So I’m still convinced that latency of remotely accessed DRAM-based SSD is better by factor not more than x3-x5 with prices higher by factor of x10-x20 compared to flash. More importantly, as you said flash latency is already good enough.
That said I think DRAM-SSD will maintain its niche when one or more of following hold true:
1. Price insensitivity (either low data volumes or just storage representing a small fraction of larger budget)
2. Re-write intensive workloads.
3. Lowest-latency possible and non-volatility on small blocks (starting from 512 bytes).
I think the great thing is that we are actually in agreement. A careful read of the blog post will suggest that RAM SSD lives and has a key role to play, but pretty consistently points out that the Flash SSD market has eclipsed the RAM SSD market. I agree it is a niche, but having worked with RAM SSD for over a decade now I have seen that RAM SSD can be used to solve some of the toughest application performance problems faced in the enterprise. There are many ways and places to accelerate reads, accelerating writes in a way that maintains persistence, reliability and availability of data is much harder.
That makes sense.
I’ve re-read the post and now I see that I was terribly mistaken. You never suggested RAM-SSD becoming a mainstream, just an “important niche” which I think is a pretty accurate definition. Not to mention the four-question section. So my apologies here.
May be I was misled by a title and your “blessing” for newly funded dram-ssd startups?
On separate note: could you comment on “RAM clouds” stuff and whether you consider it a kind of DRAM-based SSD or something very different. I mean the technique of using cluster of commodity servers to hold the whole dataset in their collective RAM and solving volatility by synchronous replication to another server within cluster and usual heavyweight UPS and diesel generator as a kind of “NVM battery”. May be as follow-up post?
Great article! I wonder would you like to write something about failure modes of flash SSD? I am surprised at the degree of penetration you report in the enterprise market, as I thought these things were for gamerz and mobile use only 😉 but I am learning otherwise, I guess!
Your previous article on consistency groups hints at complexities added to the backup/recovery process by the introduction of an additional intermediate level of storage between RAM and disk, but I wonder if the devices themselves add any intrinsic complexities due to the way that they use redundent writes and white-outs (or at least laggy deletes) rather than real deletes… does any of this restrict the arena in which flash SSD are trusted with server-room data?
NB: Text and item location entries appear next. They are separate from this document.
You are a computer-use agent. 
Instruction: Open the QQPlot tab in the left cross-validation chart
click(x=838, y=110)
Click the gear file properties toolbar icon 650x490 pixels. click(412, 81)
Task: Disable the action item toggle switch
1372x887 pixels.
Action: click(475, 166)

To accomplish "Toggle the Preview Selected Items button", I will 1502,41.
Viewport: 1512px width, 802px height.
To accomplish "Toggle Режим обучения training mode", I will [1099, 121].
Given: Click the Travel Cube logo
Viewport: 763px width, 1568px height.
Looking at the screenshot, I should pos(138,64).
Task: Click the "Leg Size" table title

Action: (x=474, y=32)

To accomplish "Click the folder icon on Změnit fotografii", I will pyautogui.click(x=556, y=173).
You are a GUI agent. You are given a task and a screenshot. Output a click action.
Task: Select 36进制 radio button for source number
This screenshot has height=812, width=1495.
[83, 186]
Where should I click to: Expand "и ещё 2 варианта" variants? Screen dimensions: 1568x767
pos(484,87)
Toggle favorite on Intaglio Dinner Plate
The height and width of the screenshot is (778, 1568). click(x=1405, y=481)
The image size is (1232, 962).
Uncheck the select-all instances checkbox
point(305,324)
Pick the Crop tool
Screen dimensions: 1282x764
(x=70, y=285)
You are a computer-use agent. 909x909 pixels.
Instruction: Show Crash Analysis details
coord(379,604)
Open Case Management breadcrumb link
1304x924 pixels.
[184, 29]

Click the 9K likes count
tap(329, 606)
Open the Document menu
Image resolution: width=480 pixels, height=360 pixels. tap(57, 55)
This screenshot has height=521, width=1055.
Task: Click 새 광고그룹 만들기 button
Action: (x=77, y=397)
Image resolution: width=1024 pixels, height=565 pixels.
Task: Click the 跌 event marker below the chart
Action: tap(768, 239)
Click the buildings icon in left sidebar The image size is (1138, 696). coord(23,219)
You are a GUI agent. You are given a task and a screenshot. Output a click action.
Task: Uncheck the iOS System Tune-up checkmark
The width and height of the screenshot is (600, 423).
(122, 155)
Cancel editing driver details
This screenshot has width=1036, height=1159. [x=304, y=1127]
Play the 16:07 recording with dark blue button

Has there been enough experience of failure modes to know whether spontaneous corruption might occur, or other nightmares, and are additional layers of checksumming, for example, used to guard against such risks? Is it a non-issue, eg the devices might be being introduced into RAID arrays with checksumming already a standard component … Thanks in advance for any comment you can make on this issue. 🙂
I believe the word niche is also misused. I believe DRAM is and will be targeted use. Such as:
1. There are important uses for DRAM in high rewrite areas that flash would break down over time.
2. DRAM also is important in areas that time critical where updating data in real time is more important than the data itself such as airtraffic control where old data is not important as current status.
3. DRAM is also important in enterprise backup areas where holding of temporary information is important.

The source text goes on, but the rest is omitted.